Patent Bar Is Atwitter About Bilski Decision

Posted by Ed Shanahan

By Nate Raymond, The Am Law Litigation Daily

Every time we talked to an IP lawyer yesterday, the only topic of conversation was the Federal Circuit's decision in the Bilski case. (Of course, if you check out the opinion, you'll see that about half the bar appeared in the case.)

In a ruling with huge business implications, the appellate judges continued the Federal Circuit's recent trend toward narrowing the power of patents. In re Bilski, for those not in the know, is a case that asks whether a business method can be patented. Business method patents came into vogue following a controversial Federal Circuit decision in 1998, State Street Bank v. Signature Financial Group. In that case, the court granted patent protection to a system for managing mutual fund accounts.

Critics of the State Street ruling have long argued that it resulted in weak patents. In the case at issue, for example, two men, Bernard Bilski and Rand Warsaw, applied for a patent to cover a technique to hedge risk in commodities trading. The Patent and Trademark Office denied the application, calling it too abstract.
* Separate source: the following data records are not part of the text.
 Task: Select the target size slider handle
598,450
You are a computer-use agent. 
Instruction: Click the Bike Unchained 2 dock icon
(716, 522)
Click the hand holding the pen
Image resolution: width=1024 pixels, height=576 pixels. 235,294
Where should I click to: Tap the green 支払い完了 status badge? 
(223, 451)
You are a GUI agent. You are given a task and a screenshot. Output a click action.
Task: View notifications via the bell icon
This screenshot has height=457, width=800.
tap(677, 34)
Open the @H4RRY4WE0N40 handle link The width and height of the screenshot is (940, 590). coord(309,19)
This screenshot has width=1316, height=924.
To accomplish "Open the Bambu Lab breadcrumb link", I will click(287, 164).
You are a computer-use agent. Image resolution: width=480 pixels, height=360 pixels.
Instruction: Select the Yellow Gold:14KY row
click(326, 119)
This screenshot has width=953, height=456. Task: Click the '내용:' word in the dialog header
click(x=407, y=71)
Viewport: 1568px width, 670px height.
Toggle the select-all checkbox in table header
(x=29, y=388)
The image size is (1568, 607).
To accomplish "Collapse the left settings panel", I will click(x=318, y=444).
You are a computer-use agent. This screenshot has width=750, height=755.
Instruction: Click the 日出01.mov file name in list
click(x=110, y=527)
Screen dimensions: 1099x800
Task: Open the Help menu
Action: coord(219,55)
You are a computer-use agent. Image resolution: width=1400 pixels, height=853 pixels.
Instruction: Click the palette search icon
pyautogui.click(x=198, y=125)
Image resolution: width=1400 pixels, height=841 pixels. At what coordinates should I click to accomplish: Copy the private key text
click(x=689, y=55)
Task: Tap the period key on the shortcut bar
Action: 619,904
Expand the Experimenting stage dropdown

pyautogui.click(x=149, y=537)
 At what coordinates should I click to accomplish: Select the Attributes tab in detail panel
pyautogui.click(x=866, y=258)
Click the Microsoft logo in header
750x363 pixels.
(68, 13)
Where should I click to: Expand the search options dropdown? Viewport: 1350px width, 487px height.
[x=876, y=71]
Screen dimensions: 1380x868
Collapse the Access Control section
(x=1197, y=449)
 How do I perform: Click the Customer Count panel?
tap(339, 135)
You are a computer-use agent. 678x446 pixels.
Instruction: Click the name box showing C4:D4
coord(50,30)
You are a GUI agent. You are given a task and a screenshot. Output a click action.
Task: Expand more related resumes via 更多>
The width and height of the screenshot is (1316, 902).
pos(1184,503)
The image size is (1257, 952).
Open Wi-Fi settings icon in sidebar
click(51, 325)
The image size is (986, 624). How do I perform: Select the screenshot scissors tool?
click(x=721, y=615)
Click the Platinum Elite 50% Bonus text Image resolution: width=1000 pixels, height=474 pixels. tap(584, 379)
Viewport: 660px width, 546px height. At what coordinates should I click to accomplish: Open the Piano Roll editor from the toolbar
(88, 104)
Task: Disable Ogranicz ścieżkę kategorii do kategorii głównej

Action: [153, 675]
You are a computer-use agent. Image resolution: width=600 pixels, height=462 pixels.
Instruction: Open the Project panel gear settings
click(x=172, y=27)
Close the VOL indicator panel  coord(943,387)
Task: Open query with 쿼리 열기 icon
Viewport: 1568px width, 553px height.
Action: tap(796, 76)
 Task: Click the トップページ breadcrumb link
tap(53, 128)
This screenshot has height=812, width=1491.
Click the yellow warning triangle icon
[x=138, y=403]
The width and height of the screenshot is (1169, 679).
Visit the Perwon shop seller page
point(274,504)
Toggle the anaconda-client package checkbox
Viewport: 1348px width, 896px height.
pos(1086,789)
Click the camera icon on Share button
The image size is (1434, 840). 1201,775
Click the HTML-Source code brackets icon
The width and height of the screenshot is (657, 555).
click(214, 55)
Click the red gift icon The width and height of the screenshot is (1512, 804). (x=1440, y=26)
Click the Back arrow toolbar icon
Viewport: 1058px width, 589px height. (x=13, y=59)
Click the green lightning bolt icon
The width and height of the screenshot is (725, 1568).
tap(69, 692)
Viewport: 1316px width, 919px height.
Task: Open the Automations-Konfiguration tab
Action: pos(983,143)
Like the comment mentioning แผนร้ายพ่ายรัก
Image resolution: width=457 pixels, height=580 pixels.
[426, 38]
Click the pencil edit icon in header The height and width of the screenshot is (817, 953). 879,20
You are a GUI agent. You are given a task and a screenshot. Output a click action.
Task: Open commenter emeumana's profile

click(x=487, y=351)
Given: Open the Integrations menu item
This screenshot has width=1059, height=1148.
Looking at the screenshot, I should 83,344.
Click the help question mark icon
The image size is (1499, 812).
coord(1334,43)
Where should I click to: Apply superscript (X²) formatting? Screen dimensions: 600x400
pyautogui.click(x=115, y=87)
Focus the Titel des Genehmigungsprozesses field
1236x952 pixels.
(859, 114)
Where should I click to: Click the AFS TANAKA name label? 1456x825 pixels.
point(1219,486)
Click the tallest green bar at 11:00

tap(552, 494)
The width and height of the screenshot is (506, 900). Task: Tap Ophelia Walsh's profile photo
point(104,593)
Bilski and Warsaw's lawyers from The Webb Law Firm appealed, and eventually the case landed before the Federal Circuit, which took it up en banc.

In yesterday's 9-to-3 decision upholding the PTO's ruling, the court wrote that in order for a business method to receive patent protection, it would need to either "transform [an] article to a different state or thing" or be "tied to a particular machine." "The court went back to principles articulated in earlier Supreme Court decisions and said that for a method to be patentable it either has to be transformative or it needs to be a method that is employed specifically with a machine or an apparatus," said Wilmer Cutler Pickering Hale and Dorr partner William Lee, who argued for an amicus, the Financial Services Industry, in the case. (For Wilmer's insightful analysis of the Bilski ruling, click here.) Another amicus filer, Ropes & Gray's James Myers, told sibling publication Legal Times that the Federal Circuit's newly articulated machine-or-transformation test "shifts away from State Street and brings the Federal Circuit more in alignment with the Supreme Court." Myers predicts that the next wave of business method litigation will focus "on what degree of computerized involvement you have to have in order to meet the threshold."